Gold was down on Monday morning in Asia, but higher U.S. Treasury yields supported the safe-haven asset amid concerns about rising COVID-19 cases. Trade also remained thin as key Asia Pacific markets, including China, Japan, and Australia, were closed for a holiday.
Gold futures edged down 0.11% to $1,826.25 by 11:20 PM ET (4:20 AM GMT) after hitting a more than one-month high of $1,831.49 during the session. Benchmark 10-year U.S. Treasuries recorded the largest yield increase since 2013 at the end of 2021.
U.S. shares also closed near record highs in thin trading on Dec. 31 to end a second year of recovery from the COVID-19 pandemic.

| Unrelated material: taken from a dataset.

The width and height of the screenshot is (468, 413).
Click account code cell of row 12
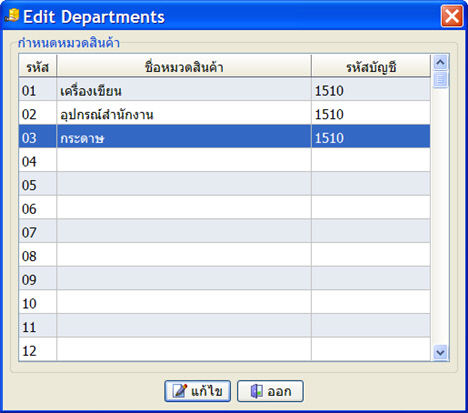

Meanwhile, rising COVID-19 cases are also on investors’ radars, with an average of over a million cases detected a day between Dec. 24 and 30, according to Reuters. Given the surging number of cases and adverse weather, more than 4,000 flights were canceled globally on Sunday, with over half of them U.S. flights.

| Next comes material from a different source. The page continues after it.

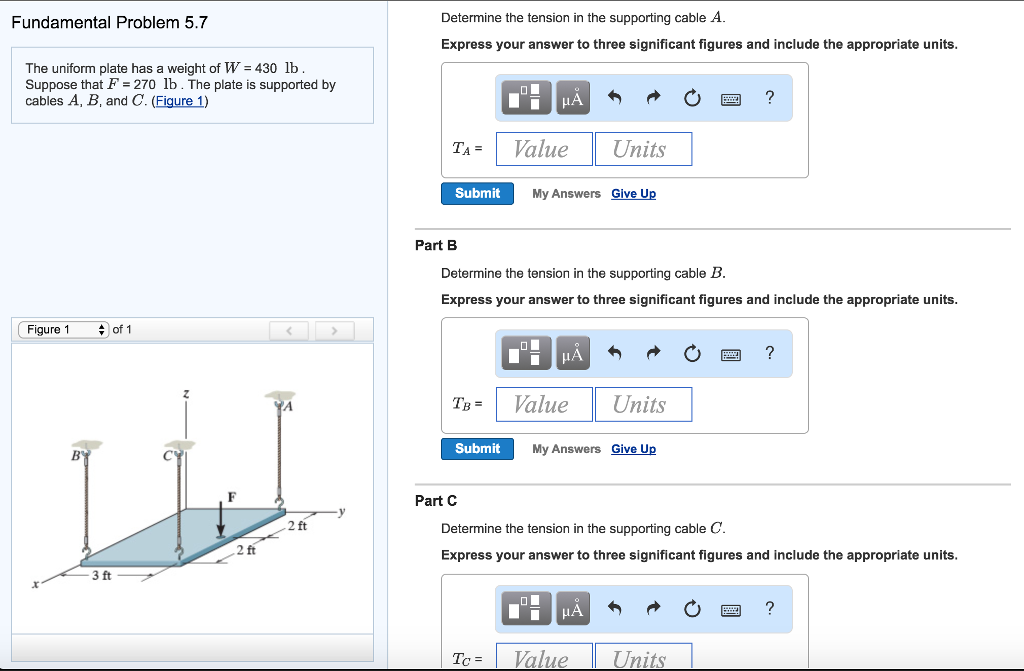Click the help question mark in Part C toolbar
Screen dimensions: 1024x671
click(769, 608)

In Asia Pacific, gold discounts in India widened to the highest level in five months in the last week, thanks to COVID-19 linked restrictions and consumers in major Asian countries holding back on purchases in the runup to the year-end holidays.
China Evergrande Group’s Hong Kong shares were suspended from trading earlier in the day. The indebted developer did not provide a reason for the suspension.
In other precious metals, silver edged down 0.2%, while platinum rose 0.8% and palladium gained 0.6%.